If a line in the material below has the string "comment", copy it out.

***** INFORMATION SUPPLIED

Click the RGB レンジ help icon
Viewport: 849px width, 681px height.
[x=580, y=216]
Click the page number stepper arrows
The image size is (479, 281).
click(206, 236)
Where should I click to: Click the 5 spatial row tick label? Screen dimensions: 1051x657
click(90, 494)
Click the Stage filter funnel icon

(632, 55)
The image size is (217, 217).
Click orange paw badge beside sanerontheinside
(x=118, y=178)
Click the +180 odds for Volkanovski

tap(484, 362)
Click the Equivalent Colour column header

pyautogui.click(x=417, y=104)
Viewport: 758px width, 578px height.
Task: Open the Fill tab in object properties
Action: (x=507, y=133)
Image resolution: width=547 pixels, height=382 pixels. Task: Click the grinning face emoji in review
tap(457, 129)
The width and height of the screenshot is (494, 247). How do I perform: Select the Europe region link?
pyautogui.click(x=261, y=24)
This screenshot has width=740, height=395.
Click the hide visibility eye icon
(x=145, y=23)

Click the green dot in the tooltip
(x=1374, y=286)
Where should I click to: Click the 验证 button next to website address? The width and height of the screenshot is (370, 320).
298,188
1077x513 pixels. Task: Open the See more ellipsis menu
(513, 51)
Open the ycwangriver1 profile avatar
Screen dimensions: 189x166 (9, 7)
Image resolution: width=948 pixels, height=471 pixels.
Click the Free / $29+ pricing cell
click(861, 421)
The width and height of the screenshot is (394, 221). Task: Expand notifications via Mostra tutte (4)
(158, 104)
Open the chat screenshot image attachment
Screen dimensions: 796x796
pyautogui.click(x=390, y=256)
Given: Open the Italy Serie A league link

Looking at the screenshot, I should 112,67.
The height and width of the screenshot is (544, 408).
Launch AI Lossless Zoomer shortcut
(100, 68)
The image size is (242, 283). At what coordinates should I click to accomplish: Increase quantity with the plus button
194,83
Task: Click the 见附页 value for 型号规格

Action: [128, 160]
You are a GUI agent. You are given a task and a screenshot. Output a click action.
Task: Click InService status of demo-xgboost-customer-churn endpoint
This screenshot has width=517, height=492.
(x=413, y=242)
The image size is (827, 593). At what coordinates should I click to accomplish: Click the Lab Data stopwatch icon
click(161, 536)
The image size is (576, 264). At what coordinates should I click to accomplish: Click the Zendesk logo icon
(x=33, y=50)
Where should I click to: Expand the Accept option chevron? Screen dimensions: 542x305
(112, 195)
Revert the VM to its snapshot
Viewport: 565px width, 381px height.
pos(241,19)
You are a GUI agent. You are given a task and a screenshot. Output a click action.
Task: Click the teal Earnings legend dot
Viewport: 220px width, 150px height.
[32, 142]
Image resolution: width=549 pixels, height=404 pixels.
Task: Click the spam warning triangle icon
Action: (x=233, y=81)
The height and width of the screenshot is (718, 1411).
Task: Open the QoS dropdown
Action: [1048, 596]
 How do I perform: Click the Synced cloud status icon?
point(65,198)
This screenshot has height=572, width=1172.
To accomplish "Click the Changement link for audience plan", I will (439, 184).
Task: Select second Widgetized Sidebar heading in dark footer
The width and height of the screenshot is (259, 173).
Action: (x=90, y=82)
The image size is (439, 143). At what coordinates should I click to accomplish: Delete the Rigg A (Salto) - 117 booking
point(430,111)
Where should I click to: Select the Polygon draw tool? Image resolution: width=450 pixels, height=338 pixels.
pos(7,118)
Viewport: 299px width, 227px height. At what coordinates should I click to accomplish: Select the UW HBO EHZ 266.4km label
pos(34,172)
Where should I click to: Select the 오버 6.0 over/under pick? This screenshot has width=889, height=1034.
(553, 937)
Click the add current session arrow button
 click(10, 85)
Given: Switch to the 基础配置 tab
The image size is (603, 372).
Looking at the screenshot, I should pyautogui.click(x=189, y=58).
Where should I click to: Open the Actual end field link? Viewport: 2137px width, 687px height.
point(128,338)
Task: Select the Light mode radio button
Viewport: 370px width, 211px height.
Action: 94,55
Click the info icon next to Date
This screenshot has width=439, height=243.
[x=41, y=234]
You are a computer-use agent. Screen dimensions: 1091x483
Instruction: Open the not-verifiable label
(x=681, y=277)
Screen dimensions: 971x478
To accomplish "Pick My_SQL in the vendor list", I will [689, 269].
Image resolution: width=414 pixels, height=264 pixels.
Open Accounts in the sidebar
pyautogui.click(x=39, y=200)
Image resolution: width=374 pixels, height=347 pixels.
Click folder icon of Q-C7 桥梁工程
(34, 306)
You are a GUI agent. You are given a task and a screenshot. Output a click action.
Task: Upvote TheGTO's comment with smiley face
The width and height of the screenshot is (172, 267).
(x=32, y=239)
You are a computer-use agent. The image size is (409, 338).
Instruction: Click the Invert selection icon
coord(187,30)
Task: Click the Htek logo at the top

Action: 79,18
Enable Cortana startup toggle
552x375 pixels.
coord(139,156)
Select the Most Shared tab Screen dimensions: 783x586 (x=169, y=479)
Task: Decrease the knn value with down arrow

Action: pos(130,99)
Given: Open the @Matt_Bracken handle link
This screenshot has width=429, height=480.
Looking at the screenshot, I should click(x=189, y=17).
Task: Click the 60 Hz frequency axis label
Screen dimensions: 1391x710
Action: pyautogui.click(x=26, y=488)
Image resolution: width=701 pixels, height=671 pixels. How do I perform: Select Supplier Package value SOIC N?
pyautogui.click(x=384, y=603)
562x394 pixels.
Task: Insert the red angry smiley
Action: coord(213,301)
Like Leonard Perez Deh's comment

**********

● **ANSWER AREA**
Task: Upvote TheGTO's comment with smiley face
Like Leonard Perez Deh's comment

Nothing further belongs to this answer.